> _Available data_:
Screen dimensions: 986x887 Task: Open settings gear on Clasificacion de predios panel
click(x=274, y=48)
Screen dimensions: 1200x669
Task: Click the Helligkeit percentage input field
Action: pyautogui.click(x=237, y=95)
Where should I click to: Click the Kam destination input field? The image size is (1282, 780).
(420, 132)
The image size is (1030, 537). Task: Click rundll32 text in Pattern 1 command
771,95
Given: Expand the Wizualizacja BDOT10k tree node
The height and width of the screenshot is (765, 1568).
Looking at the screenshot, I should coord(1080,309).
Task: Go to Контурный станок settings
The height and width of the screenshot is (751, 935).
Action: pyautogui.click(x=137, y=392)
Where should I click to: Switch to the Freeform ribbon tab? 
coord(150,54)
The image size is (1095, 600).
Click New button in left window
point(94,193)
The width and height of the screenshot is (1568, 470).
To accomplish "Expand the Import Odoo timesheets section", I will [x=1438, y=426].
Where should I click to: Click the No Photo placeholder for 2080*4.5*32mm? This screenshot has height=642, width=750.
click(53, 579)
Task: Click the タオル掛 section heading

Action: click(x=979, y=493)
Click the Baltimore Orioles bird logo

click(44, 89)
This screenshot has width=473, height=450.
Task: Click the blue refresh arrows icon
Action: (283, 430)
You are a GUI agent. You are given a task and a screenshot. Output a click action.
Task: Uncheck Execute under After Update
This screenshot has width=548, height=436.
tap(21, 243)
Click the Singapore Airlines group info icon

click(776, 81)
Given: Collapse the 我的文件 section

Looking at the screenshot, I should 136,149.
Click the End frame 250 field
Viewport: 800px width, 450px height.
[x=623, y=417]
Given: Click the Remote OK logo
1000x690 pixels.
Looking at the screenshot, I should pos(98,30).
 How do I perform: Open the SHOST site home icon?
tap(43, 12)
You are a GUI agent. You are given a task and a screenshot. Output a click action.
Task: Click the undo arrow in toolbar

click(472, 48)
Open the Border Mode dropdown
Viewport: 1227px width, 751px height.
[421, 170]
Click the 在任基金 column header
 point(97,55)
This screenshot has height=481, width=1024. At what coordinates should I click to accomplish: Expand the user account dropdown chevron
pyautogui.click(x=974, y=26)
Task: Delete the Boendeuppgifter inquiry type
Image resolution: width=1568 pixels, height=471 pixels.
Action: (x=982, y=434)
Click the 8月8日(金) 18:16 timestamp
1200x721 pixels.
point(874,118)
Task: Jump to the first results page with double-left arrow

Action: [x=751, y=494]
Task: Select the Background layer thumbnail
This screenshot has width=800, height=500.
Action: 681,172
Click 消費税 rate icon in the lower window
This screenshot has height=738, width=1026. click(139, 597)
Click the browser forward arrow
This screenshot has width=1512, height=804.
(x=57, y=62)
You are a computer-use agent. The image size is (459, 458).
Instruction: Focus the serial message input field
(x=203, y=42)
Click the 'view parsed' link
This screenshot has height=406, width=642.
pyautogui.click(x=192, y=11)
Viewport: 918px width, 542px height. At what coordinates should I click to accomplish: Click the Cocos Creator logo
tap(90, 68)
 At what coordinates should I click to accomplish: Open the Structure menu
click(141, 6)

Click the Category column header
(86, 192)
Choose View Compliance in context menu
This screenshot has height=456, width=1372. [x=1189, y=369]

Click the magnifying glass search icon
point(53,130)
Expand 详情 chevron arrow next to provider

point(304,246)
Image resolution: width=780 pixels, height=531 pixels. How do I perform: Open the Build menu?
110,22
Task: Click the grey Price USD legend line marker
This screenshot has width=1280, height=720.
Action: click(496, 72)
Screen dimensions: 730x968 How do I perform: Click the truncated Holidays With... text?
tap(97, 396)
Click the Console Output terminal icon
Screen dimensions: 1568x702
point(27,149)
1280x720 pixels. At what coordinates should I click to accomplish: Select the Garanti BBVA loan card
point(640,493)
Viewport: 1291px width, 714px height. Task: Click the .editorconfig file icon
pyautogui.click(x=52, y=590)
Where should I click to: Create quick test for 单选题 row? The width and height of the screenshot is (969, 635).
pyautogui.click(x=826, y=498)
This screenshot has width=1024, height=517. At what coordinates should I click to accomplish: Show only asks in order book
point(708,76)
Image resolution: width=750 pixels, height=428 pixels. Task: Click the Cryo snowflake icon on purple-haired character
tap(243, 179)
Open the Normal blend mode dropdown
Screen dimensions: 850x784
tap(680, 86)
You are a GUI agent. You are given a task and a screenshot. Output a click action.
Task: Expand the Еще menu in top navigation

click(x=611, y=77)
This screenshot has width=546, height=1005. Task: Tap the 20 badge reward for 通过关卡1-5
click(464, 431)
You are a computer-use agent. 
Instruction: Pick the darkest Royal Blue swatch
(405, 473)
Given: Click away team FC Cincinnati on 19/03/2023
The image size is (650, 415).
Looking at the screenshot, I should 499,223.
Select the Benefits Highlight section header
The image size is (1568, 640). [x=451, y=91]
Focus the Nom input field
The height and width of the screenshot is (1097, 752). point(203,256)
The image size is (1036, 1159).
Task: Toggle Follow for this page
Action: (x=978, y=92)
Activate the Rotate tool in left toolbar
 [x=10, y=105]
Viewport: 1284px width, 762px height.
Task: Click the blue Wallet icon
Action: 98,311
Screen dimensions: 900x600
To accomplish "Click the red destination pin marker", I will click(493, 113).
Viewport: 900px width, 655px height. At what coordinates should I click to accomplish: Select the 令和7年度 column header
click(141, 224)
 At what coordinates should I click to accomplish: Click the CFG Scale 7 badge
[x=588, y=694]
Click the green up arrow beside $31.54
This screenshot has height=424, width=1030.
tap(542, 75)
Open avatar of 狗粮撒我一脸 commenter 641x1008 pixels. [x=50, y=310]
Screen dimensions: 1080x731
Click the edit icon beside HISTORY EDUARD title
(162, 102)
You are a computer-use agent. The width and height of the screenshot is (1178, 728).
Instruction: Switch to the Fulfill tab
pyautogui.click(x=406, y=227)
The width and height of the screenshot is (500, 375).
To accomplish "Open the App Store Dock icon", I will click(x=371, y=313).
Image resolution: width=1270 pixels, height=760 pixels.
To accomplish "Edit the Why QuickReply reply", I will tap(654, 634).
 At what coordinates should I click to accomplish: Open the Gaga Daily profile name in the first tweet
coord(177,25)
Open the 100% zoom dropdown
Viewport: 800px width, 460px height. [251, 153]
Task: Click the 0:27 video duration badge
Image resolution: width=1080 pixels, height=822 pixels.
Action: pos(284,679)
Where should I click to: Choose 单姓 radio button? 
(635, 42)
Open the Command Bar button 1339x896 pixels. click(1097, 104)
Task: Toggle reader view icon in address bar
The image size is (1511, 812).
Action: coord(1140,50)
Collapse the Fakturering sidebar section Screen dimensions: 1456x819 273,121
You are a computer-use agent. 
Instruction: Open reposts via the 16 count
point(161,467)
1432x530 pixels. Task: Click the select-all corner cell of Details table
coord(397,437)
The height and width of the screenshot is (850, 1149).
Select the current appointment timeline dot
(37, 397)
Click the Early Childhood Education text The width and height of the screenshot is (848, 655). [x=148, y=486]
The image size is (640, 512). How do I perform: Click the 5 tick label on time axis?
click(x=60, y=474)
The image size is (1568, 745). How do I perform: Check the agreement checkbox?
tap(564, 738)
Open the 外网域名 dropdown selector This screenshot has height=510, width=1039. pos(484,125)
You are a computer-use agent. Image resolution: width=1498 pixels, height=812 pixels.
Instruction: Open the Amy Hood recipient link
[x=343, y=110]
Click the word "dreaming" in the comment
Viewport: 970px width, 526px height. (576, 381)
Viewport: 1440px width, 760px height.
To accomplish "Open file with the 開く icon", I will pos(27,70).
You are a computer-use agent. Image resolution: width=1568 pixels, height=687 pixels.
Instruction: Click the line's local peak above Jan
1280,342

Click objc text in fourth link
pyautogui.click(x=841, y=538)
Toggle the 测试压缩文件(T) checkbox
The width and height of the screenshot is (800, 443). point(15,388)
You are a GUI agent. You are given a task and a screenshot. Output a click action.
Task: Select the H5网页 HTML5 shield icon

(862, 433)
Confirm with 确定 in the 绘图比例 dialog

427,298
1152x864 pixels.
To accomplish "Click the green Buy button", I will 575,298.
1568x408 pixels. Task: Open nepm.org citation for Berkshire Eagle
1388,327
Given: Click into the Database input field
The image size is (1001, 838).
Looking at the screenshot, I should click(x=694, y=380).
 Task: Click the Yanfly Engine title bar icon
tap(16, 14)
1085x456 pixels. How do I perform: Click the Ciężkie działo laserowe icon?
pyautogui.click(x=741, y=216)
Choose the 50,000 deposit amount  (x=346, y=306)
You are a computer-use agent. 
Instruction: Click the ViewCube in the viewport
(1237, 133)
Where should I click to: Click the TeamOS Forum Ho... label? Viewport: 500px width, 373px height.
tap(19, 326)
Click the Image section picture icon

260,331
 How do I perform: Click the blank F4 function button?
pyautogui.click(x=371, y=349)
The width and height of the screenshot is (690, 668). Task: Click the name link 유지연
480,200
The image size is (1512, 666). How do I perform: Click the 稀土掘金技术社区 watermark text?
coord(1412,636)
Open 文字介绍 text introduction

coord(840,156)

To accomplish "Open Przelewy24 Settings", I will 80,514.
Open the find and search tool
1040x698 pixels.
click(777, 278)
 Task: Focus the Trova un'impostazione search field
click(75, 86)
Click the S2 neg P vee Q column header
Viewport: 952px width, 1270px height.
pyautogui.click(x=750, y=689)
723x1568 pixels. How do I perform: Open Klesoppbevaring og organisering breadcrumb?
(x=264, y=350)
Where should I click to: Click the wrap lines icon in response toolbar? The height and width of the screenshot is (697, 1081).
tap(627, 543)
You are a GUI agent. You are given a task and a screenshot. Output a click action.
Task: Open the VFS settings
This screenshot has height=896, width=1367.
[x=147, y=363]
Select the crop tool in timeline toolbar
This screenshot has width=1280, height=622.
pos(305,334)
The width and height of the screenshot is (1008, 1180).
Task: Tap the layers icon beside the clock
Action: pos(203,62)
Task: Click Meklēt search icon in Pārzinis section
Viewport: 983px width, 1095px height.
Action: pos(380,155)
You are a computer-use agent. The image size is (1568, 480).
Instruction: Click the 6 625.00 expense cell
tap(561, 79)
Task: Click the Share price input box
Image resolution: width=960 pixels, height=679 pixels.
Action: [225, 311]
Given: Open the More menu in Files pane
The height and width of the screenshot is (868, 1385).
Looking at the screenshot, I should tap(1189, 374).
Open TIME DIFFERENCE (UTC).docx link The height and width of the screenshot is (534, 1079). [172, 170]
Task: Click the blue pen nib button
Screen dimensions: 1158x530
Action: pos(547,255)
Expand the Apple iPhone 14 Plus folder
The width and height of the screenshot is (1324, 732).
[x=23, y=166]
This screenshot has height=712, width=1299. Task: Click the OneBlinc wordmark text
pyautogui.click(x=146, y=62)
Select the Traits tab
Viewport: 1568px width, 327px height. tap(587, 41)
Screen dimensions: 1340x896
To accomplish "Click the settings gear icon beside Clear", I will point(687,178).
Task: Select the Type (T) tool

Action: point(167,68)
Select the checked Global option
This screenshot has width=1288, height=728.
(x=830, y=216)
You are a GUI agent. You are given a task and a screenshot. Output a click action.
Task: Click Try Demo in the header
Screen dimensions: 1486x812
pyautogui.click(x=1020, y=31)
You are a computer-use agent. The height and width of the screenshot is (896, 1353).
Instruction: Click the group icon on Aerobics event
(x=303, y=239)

> _About this task_: Copy out the line holding "Task: Click the Share price input box". Then copy every later line of the data, unchanged, through the last one.

> _Output below_:
Task: Click the Share price input box
Image resolution: width=960 pixels, height=679 pixels.
Action: [225, 311]
Given: Open the More menu in Files pane
The height and width of the screenshot is (868, 1385).
Looking at the screenshot, I should tap(1189, 374).
Open TIME DIFFERENCE (UTC).docx link The height and width of the screenshot is (534, 1079). [172, 170]
Task: Click the blue pen nib button
Screen dimensions: 1158x530
Action: pos(547,255)
Expand the Apple iPhone 14 Plus folder
The width and height of the screenshot is (1324, 732).
[x=23, y=166]
This screenshot has height=712, width=1299. Task: Click the OneBlinc wordmark text
pyautogui.click(x=146, y=62)
Select the Traits tab
Viewport: 1568px width, 327px height. tap(587, 41)
Screen dimensions: 1340x896
To accomplish "Click the settings gear icon beside Clear", I will point(687,178).
Task: Select the Type (T) tool

Action: point(167,68)
Select the checked Global option
This screenshot has width=1288, height=728.
(x=830, y=216)
You are a GUI agent. You are given a task and a screenshot. Output a click action.
Task: Click Try Demo in the header
Screen dimensions: 1486x812
pyautogui.click(x=1020, y=31)
You are a computer-use agent. The height and width of the screenshot is (896, 1353).
Instruction: Click the group icon on Aerobics event
(x=303, y=239)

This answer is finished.